--- LISTED RECORDS ---
########################################
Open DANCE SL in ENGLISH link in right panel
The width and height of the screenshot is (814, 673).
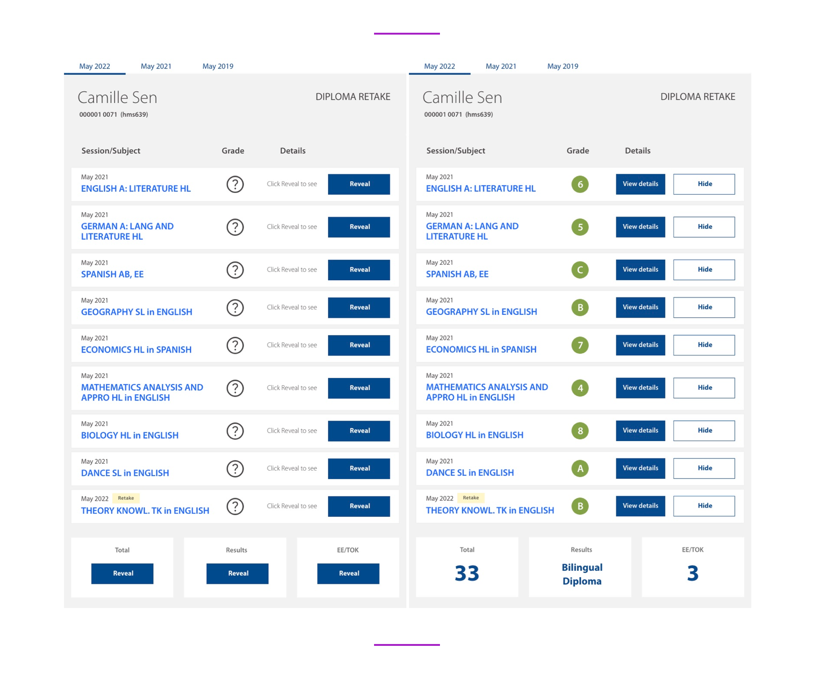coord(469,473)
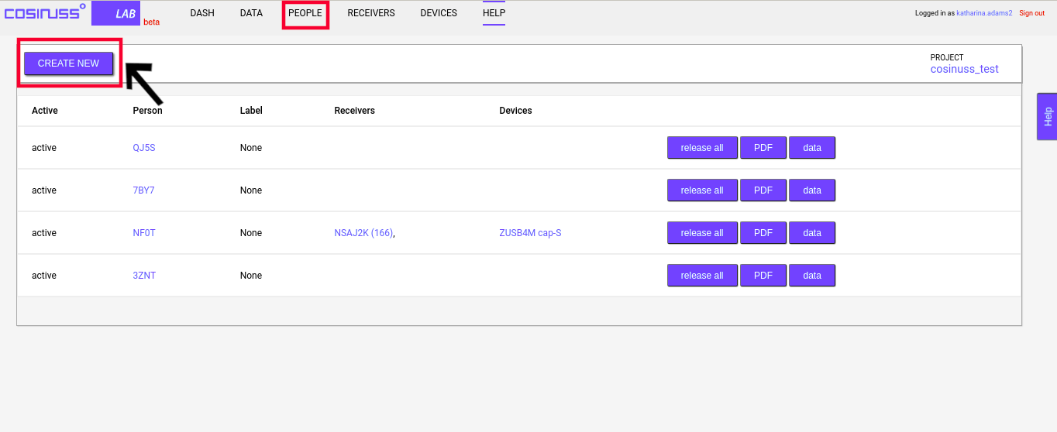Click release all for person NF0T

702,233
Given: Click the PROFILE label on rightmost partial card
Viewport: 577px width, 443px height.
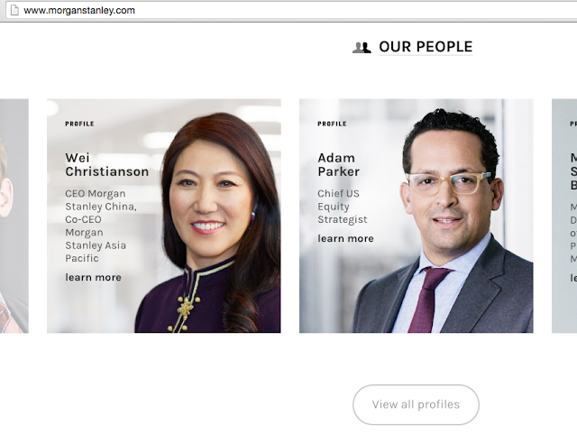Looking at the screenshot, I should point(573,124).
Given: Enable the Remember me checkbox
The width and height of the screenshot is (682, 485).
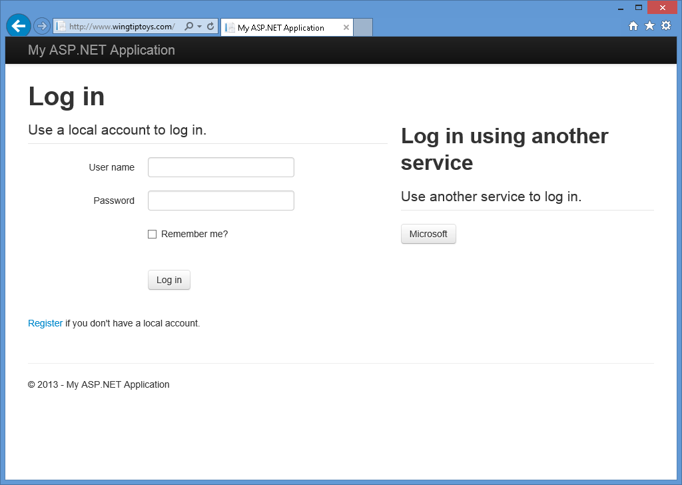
########################################
--- WHAT IS REQUIRED ---
Exactly reproduce the entries above, minus the pictures.

--- SOLVED PROBLEM ---
Open DANCE SL in ENGLISH link in right panel
The width and height of the screenshot is (814, 673).
coord(469,473)
Click release all for person NF0T

702,233
Given: Click the PROFILE label on rightmost partial card
Viewport: 577px width, 443px height.
Looking at the screenshot, I should point(573,124).
Given: Enable the Remember me checkbox
The width and height of the screenshot is (682, 485).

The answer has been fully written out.